--- Exercise instructions ---
Retype the records exactly, including every line.

--- Material to process ---
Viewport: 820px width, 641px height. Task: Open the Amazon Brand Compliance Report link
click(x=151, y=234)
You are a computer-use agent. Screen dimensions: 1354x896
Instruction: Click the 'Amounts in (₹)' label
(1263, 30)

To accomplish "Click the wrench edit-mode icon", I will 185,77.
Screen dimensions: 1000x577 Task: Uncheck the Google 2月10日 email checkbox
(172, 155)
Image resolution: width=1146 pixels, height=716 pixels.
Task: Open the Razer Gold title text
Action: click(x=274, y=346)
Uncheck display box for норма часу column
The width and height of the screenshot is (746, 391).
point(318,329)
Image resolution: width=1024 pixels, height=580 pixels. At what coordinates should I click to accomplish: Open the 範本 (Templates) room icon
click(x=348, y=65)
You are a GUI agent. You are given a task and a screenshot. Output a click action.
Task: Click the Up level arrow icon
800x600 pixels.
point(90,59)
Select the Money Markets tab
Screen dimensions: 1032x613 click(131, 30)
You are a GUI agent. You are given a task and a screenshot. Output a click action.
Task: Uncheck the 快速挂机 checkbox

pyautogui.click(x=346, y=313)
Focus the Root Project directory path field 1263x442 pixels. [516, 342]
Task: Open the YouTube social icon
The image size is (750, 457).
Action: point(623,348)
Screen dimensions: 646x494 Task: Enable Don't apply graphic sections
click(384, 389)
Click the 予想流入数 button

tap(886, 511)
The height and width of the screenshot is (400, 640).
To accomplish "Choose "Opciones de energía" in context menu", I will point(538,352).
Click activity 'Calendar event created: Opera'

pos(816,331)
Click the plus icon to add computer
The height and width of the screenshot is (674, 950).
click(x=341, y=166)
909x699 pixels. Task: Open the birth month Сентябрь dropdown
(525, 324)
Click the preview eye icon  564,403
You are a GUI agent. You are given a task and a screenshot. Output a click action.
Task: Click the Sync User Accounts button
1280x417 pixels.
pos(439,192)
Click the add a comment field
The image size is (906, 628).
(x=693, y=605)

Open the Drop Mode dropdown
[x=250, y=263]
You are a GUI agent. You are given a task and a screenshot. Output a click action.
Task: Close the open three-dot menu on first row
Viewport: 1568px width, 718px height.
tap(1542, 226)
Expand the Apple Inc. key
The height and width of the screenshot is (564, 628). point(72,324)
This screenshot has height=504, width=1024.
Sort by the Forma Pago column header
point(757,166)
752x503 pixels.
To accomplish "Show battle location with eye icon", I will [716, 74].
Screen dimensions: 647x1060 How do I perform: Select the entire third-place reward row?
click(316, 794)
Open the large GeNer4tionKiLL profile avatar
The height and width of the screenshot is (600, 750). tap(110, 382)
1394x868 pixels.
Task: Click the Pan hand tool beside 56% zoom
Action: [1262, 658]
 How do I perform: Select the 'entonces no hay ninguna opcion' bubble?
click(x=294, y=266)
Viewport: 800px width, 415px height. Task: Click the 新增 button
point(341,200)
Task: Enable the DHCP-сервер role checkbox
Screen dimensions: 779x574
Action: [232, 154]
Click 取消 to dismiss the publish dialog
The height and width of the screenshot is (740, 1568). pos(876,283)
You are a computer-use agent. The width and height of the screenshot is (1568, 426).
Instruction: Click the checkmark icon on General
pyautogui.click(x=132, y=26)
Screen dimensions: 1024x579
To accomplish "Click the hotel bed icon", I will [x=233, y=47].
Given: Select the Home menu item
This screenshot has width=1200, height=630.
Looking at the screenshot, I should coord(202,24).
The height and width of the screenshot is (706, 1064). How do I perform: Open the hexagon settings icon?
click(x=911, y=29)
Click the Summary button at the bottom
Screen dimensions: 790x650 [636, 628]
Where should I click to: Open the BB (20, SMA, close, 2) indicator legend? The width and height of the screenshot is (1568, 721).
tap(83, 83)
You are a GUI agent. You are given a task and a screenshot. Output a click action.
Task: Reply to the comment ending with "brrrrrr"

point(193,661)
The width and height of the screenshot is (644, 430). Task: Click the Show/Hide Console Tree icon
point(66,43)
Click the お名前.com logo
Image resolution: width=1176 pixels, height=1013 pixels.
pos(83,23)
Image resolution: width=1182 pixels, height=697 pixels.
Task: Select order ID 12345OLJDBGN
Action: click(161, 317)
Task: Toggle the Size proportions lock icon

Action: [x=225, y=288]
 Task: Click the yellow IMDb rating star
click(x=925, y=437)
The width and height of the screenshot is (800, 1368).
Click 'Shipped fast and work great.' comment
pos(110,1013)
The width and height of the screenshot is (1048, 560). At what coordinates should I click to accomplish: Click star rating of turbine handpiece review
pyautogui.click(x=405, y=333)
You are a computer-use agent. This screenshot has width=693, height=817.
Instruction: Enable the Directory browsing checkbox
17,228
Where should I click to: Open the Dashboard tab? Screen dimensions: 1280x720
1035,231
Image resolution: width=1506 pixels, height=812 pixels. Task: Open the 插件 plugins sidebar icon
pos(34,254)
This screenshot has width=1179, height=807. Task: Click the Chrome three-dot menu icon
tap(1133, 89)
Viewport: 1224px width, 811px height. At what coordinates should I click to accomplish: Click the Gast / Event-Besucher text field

--- Task answer ---
Viewport: 820px width, 641px height. Task: Open the Amazon Brand Compliance Report link
click(x=151, y=234)
You are a computer-use agent. Screen dimensions: 1354x896
Instruction: Click the 'Amounts in (₹)' label
(1263, 30)

To accomplish "Click the wrench edit-mode icon", I will 185,77.
Screen dimensions: 1000x577 Task: Uncheck the Google 2月10日 email checkbox
(172, 155)
Image resolution: width=1146 pixels, height=716 pixels.
Task: Open the Razer Gold title text
Action: click(x=274, y=346)
Uncheck display box for норма часу column
The width and height of the screenshot is (746, 391).
point(318,329)
Image resolution: width=1024 pixels, height=580 pixels. At what coordinates should I click to accomplish: Open the 範本 (Templates) room icon
click(x=348, y=65)
You are a GUI agent. You are given a task and a screenshot. Output a click action.
Task: Click the Up level arrow icon
800x600 pixels.
point(90,59)
Select the Money Markets tab
Screen dimensions: 1032x613 click(131, 30)
You are a GUI agent. You are given a task and a screenshot. Output a click action.
Task: Uncheck the 快速挂机 checkbox

pyautogui.click(x=346, y=313)
Focus the Root Project directory path field 1263x442 pixels. [516, 342]
Task: Open the YouTube social icon
The image size is (750, 457).
Action: point(623,348)
Screen dimensions: 646x494 Task: Enable Don't apply graphic sections
click(384, 389)
Click the 予想流入数 button

tap(886, 511)
The height and width of the screenshot is (400, 640).
To accomplish "Choose "Opciones de energía" in context menu", I will point(538,352).
Click activity 'Calendar event created: Opera'

pos(816,331)
Click the plus icon to add computer
The height and width of the screenshot is (674, 950).
click(x=341, y=166)
909x699 pixels. Task: Open the birth month Сентябрь dropdown
(525, 324)
Click the preview eye icon  564,403
You are a GUI agent. You are given a task and a screenshot. Output a click action.
Task: Click the Sync User Accounts button
1280x417 pixels.
pos(439,192)
Click the add a comment field
The image size is (906, 628).
(x=693, y=605)

Open the Drop Mode dropdown
[x=250, y=263]
You are a GUI agent. You are given a task and a screenshot. Output a click action.
Task: Close the open three-dot menu on first row
Viewport: 1568px width, 718px height.
tap(1542, 226)
Expand the Apple Inc. key
The height and width of the screenshot is (564, 628). point(72,324)
This screenshot has height=504, width=1024.
Sort by the Forma Pago column header
point(757,166)
752x503 pixels.
To accomplish "Show battle location with eye icon", I will [716, 74].
Screen dimensions: 647x1060 How do I perform: Select the entire third-place reward row?
click(316, 794)
Open the large GeNer4tionKiLL profile avatar
The height and width of the screenshot is (600, 750). tap(110, 382)
1394x868 pixels.
Task: Click the Pan hand tool beside 56% zoom
Action: [1262, 658]
 How do I perform: Select the 'entonces no hay ninguna opcion' bubble?
click(x=294, y=266)
Viewport: 800px width, 415px height. Task: Click the 新增 button
point(341,200)
Task: Enable the DHCP-сервер role checkbox
Screen dimensions: 779x574
Action: [232, 154]
Click 取消 to dismiss the publish dialog
The height and width of the screenshot is (740, 1568). pos(876,283)
You are a computer-use agent. The width and height of the screenshot is (1568, 426).
Instruction: Click the checkmark icon on General
pyautogui.click(x=132, y=26)
Screen dimensions: 1024x579
To accomplish "Click the hotel bed icon", I will [x=233, y=47].
Given: Select the Home menu item
This screenshot has width=1200, height=630.
Looking at the screenshot, I should coord(202,24).
The height and width of the screenshot is (706, 1064). How do I perform: Open the hexagon settings icon?
click(x=911, y=29)
Click the Summary button at the bottom
Screen dimensions: 790x650 [636, 628]
Where should I click to: Open the BB (20, SMA, close, 2) indicator legend? The width and height of the screenshot is (1568, 721).
tap(83, 83)
You are a GUI agent. You are given a task and a screenshot. Output a click action.
Task: Reply to the comment ending with "brrrrrr"

point(193,661)
The width and height of the screenshot is (644, 430). Task: Click the Show/Hide Console Tree icon
point(66,43)
Click the お名前.com logo
Image resolution: width=1176 pixels, height=1013 pixels.
pos(83,23)
Image resolution: width=1182 pixels, height=697 pixels.
Task: Select order ID 12345OLJDBGN
Action: click(161, 317)
Task: Toggle the Size proportions lock icon

Action: [x=225, y=288]
 Task: Click the yellow IMDb rating star
click(x=925, y=437)
The width and height of the screenshot is (800, 1368).
Click 'Shipped fast and work great.' comment
pos(110,1013)
The width and height of the screenshot is (1048, 560). At what coordinates should I click to accomplish: Click star rating of turbine handpiece review
pyautogui.click(x=405, y=333)
You are a computer-use agent. This screenshot has width=693, height=817.
Instruction: Enable the Directory browsing checkbox
17,228
Where should I click to: Open the Dashboard tab? Screen dimensions: 1280x720
1035,231
Image resolution: width=1506 pixels, height=812 pixels. Task: Open the 插件 plugins sidebar icon
pos(34,254)
This screenshot has width=1179, height=807. Task: Click the Chrome three-dot menu icon
tap(1133, 89)
Viewport: 1224px width, 811px height. At what coordinates should I click to accomplish: Click the Gast / Event-Besucher text field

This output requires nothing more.